▶ [What you have to do] Lay out the listing below as a numbered list without blank lines, covering only the stretch from its first line through the line containing "Looking at the screenshot, I should click(826, 436).", both ends included.

▶ [Items]
☆ ☆ ☆

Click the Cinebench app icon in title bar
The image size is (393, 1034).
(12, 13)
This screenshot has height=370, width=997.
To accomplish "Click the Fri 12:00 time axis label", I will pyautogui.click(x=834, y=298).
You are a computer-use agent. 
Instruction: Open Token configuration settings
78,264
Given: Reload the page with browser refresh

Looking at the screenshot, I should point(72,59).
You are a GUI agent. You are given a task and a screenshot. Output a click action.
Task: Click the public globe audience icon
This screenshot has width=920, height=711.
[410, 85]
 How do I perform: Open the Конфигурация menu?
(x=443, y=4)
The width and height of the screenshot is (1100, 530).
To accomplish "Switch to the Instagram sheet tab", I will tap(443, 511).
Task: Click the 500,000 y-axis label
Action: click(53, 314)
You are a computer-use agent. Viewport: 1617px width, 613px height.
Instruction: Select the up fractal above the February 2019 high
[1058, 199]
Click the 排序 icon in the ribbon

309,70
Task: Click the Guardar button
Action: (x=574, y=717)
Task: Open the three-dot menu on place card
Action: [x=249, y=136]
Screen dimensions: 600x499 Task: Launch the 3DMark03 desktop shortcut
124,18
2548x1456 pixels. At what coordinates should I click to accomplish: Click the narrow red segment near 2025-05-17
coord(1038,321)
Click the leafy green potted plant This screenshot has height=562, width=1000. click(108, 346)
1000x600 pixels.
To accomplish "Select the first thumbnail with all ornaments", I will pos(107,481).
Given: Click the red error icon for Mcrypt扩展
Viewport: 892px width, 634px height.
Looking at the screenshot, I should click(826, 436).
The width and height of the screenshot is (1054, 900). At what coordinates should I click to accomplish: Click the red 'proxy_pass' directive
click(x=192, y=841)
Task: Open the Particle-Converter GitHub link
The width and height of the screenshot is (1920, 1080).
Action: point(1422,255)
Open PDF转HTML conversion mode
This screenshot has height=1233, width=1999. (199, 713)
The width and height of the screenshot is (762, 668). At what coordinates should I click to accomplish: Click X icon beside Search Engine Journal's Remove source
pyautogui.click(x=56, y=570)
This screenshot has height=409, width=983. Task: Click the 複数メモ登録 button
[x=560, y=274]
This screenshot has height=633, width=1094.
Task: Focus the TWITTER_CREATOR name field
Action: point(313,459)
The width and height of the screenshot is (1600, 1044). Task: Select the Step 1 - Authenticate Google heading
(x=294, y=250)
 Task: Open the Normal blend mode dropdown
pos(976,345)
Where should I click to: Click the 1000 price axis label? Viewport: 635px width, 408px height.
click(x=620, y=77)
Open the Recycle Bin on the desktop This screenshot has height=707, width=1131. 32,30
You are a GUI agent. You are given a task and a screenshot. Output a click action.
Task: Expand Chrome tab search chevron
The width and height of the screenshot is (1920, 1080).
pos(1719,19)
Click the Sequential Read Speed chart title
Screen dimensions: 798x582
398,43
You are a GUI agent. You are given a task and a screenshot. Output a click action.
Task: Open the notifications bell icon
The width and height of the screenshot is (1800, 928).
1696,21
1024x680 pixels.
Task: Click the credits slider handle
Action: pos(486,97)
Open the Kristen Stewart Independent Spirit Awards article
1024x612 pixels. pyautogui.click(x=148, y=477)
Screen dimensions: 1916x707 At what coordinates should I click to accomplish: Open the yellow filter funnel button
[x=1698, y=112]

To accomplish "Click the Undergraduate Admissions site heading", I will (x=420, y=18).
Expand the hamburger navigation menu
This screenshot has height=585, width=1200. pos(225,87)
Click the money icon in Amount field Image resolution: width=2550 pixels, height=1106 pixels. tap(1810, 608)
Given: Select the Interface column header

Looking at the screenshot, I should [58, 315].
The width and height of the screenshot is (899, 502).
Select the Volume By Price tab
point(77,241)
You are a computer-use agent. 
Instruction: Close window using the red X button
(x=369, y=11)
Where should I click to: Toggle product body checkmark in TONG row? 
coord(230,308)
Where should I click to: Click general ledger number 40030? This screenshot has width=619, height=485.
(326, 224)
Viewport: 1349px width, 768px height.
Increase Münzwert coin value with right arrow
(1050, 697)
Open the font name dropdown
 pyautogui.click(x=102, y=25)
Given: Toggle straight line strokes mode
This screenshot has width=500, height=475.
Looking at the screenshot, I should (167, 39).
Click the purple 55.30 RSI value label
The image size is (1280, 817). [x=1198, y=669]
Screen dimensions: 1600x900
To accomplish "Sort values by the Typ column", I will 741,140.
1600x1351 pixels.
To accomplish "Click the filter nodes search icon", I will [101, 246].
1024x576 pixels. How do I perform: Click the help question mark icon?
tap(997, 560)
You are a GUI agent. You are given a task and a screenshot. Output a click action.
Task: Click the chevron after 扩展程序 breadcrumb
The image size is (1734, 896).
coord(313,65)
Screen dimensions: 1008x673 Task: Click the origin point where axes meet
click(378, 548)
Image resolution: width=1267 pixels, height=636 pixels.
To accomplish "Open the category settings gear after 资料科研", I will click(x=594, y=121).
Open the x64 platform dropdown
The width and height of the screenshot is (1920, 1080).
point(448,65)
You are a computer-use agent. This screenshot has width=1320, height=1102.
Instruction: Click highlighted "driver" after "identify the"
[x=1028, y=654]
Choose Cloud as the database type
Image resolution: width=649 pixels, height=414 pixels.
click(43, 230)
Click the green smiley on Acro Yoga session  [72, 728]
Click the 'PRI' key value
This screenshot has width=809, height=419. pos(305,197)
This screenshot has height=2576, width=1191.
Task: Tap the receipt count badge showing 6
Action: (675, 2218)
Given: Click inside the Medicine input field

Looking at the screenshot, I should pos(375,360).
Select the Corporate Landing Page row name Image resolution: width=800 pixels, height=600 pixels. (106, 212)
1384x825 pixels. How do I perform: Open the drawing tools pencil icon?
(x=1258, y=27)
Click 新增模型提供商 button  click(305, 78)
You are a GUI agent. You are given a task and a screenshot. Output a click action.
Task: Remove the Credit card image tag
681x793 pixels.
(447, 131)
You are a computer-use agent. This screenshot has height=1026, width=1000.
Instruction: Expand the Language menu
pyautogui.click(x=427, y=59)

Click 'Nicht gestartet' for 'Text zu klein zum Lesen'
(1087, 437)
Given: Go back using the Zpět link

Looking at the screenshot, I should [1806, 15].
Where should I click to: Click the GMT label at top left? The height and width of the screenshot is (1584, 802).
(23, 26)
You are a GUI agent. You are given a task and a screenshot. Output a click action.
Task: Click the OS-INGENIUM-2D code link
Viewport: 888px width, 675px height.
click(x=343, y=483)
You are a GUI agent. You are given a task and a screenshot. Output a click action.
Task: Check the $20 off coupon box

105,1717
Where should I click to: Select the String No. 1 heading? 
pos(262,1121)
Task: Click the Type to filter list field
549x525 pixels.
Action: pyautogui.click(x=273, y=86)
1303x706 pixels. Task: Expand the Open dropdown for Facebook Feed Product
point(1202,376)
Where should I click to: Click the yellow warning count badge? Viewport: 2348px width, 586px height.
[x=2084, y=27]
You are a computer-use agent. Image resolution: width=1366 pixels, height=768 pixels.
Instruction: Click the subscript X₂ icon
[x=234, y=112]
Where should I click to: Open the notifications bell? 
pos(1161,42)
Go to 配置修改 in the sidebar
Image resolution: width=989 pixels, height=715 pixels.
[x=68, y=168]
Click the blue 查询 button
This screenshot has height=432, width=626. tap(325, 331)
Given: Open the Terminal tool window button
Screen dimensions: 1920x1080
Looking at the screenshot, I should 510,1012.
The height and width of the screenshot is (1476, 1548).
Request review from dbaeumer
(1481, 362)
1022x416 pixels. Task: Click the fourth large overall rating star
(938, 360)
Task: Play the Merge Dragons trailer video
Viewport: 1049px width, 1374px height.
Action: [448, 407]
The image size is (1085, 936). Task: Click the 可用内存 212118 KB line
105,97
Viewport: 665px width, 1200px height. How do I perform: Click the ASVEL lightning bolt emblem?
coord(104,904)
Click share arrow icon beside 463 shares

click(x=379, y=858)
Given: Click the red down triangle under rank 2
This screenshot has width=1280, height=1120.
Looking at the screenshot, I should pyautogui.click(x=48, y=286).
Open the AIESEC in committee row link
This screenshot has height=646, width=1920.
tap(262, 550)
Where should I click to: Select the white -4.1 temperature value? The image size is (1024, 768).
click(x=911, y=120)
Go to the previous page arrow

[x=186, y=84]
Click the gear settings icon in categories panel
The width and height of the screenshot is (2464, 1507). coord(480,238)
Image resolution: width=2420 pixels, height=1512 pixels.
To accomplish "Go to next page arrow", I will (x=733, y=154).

☆ ☆ ☆

▶ [Answer below]
1. Click the Cinebench app icon in title bar
2. The image size is (393, 1034).
3. (12, 13)
4. This screenshot has height=370, width=997.
5. To accomplish "Click the Fri 12:00 time axis label", I will pyautogui.click(x=834, y=298).
6. You are a computer-use agent. 
7. Instruction: Open Token configuration settings
8. 78,264
9. Given: Reload the page with browser refresh
10. Looking at the screenshot, I should point(72,59).
11. You are a GUI agent. You are given a task and a screenshot. Output a click action.
12. Task: Click the public globe audience icon
13. This screenshot has width=920, height=711.
14. [410, 85]
15.  How do I perform: Open the Конфигурация menu?
16. (x=443, y=4)
17. The width and height of the screenshot is (1100, 530).
18. To accomplish "Switch to the Instagram sheet tab", I will tap(443, 511).
19. Task: Click the 500,000 y-axis label
20. Action: click(53, 314)
21. You are a computer-use agent. Viewport: 1617px width, 613px height.
22. Instruction: Select the up fractal above the February 2019 high
23. [1058, 199]
24. Click the 排序 icon in the ribbon
25. 309,70
26. Task: Click the Guardar button
27. Action: (x=574, y=717)
28. Task: Open the three-dot menu on place card
29. Action: [x=249, y=136]
30. Screen dimensions: 600x499 Task: Launch the 3DMark03 desktop shortcut
31. 124,18
32. 2548x1456 pixels. At what coordinates should I click to accomplish: Click the narrow red segment near 2025-05-17
33. coord(1038,321)
34. Click the leafy green potted plant This screenshot has height=562, width=1000. click(108, 346)
35. 1000x600 pixels.
36. To accomplish "Select the first thumbnail with all ornaments", I will pos(107,481).
37. Given: Click the red error icon for Mcrypt扩展
38. Viewport: 892px width, 634px height.
39. Looking at the screenshot, I should click(826, 436).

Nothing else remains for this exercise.